## Your instructions
List the lines between the line holding "The height and width of the screenshot is (586, 880)." and the line holding "[x=637, y=235]", inclusive, as a numbered list, leaving out blank lines.

::::::

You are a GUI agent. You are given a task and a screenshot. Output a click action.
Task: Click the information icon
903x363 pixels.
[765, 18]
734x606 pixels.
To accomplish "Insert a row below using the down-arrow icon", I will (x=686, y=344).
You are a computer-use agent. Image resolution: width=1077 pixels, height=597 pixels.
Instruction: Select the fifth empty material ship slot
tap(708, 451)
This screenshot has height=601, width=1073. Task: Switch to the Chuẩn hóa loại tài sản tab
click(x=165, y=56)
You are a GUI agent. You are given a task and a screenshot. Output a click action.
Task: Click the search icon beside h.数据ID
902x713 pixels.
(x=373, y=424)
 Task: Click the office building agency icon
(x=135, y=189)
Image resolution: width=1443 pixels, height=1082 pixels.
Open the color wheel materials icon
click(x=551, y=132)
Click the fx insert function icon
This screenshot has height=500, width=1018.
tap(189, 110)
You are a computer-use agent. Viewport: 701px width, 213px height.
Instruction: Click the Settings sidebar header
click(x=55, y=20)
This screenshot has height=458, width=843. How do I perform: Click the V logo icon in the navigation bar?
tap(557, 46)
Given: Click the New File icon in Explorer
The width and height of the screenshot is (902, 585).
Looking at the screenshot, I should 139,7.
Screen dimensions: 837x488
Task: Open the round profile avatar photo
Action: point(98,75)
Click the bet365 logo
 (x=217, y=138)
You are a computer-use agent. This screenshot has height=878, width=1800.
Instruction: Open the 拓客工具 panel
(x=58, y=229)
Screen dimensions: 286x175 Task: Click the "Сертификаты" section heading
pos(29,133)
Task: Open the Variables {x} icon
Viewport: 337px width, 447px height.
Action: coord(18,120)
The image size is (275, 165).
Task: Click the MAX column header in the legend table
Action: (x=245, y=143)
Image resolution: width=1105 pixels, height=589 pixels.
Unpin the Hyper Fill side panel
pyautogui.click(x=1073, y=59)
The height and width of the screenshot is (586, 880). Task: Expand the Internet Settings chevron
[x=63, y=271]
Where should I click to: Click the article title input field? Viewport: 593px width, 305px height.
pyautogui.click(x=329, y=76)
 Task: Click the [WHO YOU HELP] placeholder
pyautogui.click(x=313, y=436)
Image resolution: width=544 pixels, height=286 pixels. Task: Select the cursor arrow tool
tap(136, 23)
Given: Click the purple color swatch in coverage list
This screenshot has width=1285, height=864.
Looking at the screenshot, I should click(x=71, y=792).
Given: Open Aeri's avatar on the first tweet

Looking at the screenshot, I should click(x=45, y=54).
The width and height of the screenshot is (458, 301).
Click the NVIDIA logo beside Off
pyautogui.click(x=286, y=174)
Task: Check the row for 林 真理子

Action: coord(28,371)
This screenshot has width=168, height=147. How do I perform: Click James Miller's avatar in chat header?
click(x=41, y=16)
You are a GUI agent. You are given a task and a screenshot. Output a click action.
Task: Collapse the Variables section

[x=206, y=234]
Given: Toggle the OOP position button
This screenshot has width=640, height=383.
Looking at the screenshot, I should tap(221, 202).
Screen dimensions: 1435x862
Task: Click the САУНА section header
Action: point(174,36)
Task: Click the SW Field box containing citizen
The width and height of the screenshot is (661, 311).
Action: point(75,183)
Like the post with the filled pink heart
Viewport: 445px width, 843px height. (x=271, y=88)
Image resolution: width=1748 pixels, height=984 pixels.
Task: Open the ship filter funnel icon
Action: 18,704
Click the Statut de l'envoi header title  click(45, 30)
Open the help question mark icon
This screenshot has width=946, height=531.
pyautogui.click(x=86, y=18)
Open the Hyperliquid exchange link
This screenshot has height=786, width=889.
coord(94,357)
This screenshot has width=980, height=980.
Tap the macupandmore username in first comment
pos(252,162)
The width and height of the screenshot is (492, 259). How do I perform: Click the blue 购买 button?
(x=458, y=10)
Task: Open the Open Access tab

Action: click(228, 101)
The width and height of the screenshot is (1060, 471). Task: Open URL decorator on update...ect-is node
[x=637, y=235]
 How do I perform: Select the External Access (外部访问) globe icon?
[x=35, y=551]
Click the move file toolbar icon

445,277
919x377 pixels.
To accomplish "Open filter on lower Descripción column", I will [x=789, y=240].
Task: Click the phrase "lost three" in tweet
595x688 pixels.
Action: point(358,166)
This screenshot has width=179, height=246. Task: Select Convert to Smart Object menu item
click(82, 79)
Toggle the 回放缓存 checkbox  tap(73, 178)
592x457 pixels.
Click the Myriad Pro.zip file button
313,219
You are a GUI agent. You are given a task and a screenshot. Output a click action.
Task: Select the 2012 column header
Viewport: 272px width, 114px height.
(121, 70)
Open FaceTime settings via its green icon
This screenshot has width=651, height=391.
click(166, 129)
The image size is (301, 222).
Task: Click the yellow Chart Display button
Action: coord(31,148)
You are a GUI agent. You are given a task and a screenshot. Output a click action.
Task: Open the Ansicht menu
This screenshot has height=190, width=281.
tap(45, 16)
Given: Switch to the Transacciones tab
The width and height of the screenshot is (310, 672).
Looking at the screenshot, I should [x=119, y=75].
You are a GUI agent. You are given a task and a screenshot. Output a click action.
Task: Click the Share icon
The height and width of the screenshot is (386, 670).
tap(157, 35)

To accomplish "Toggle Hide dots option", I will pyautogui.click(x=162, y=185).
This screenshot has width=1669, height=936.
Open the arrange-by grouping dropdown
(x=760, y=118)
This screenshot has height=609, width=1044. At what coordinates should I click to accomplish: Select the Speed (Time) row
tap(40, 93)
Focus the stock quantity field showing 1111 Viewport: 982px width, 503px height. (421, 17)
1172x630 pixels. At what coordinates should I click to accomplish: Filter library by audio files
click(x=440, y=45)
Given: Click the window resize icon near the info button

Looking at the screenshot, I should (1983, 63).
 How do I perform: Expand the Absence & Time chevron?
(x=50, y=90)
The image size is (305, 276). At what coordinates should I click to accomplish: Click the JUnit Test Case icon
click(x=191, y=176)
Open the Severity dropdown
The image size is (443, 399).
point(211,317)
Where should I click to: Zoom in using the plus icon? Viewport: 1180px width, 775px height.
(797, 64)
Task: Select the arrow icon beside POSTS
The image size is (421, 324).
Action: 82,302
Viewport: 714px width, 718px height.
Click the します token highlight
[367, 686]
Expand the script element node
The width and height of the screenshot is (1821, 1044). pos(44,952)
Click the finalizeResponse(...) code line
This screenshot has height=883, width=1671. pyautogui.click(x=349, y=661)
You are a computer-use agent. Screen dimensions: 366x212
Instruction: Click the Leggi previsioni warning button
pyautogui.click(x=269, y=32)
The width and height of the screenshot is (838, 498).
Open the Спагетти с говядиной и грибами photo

::::::

## Task response
1. The height and width of the screenshot is (586, 880). Task: Expand the Internet Settings chevron
2. [x=63, y=271]
3. Where should I click to: Click the article title input field? Viewport: 593px width, 305px height.
4. pyautogui.click(x=329, y=76)
5.  Task: Click the [WHO YOU HELP] placeholder
6. pyautogui.click(x=313, y=436)
7. Image resolution: width=544 pixels, height=286 pixels. Task: Select the cursor arrow tool
8. tap(136, 23)
9. Given: Click the purple color swatch in coverage list
10. This screenshot has width=1285, height=864.
11. Looking at the screenshot, I should click(x=71, y=792).
12. Given: Open Aeri's avatar on the first tweet
13. Looking at the screenshot, I should click(x=45, y=54).
14. The width and height of the screenshot is (458, 301).
15. Click the NVIDIA logo beside Off
16. pyautogui.click(x=286, y=174)
17. Task: Check the row for 林 真理子
18. Action: coord(28,371)
19. This screenshot has width=168, height=147. How do I perform: Click James Miller's avatar in chat header?
20. click(x=41, y=16)
21. You are a GUI agent. You are given a task and a screenshot. Output a click action.
22. Task: Collapse the Variables section
23. [x=206, y=234]
24. Given: Toggle the OOP position button
25. This screenshot has width=640, height=383.
26. Looking at the screenshot, I should tap(221, 202).
27. Screen dimensions: 1435x862
28. Task: Click the САУНА section header
29. Action: point(174,36)
30. Task: Click the SW Field box containing citizen
31. The width and height of the screenshot is (661, 311).
32. Action: point(75,183)
33. Like the post with the filled pink heart
34. Viewport: 445px width, 843px height. (x=271, y=88)
35. Image resolution: width=1748 pixels, height=984 pixels.
36. Task: Open the ship filter funnel icon
37. Action: 18,704
38. Click the Statut de l'envoi header title  click(45, 30)
39. Open the help question mark icon
40. This screenshot has width=946, height=531.
41. pyautogui.click(x=86, y=18)
42. Open the Hyperliquid exchange link
43. This screenshot has height=786, width=889.
44. coord(94,357)
45. This screenshot has width=980, height=980.
46. Tap the macupandmore username in first comment
47. pos(252,162)
48. The width and height of the screenshot is (492, 259). How do I perform: Click the blue 购买 button?
49. (x=458, y=10)
50. Task: Open the Open Access tab
51. Action: click(228, 101)
52. The width and height of the screenshot is (1060, 471). Task: Open URL decorator on update...ect-is node
53. [x=637, y=235]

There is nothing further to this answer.